Zoombombing is the action of guessing Zoom meeting ID numbers by randomly entering 9 to 11 digits for the meeting ID. If the meeting is open and live, the intruder will be able to successfully participate in the meeting and use features such as screen sharing. To tackle this issue, Zoom has recently implemented new features that help improve its security. These new features are waiting rooms and password-protection. However, improving security should not just stop there. Video conferencing services should use voice biometric technology to make it easier for legitimate attendees to get into meetings and make it harder for ‘Bad Actors’. This not only enhances security but also customer experience.

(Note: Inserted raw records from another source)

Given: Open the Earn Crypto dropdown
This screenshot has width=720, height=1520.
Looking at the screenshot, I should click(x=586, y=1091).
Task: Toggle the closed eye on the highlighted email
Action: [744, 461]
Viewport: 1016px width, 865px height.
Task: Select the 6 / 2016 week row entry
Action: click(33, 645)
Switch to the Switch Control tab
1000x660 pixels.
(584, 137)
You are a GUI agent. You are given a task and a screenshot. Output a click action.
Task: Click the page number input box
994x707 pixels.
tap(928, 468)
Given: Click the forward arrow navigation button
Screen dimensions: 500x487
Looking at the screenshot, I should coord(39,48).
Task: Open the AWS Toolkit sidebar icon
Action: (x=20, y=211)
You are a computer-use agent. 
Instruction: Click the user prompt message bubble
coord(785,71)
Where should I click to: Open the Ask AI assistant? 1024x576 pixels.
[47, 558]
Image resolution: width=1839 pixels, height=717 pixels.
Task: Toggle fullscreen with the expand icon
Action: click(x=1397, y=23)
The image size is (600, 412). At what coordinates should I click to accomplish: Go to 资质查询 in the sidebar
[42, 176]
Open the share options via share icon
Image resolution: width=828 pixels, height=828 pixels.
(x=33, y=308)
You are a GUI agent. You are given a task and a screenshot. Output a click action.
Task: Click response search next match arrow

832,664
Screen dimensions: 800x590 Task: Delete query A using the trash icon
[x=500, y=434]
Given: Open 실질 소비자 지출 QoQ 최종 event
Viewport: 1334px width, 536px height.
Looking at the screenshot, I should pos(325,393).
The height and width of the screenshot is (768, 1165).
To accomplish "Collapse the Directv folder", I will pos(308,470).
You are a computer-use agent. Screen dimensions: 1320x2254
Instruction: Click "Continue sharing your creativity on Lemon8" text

With Auraya’s voice biometric technology, organisations such as Zoom, Google and Microsoft can implement identification and verification capabilities in their video conferencing services. Participants will be required to speak a certain unique phrase such as their name or an employee number or phone number to enter a meeting they have been invited to attend. Once their identity has been verified with their unique voice, they will be able to connect to the meeting. This feature can be implemented whilst waiting to be admitted to a meeting or the verification process can bypass the need to be ‘admitted’. Additionally, organisations can use voice biometric technology to ensure that the participants in the conference meeting are still the authorised participants. Although video footage through webcams can help identify the participants, this feature can help meeting admins passively identify the identity of those without webcams turned on or those attending via phone calls.
With voice biometric technology, there is no need to remember the meeting ID or passwords for the meeting, all it requires is simply the link to the meeting and the voice of the participants.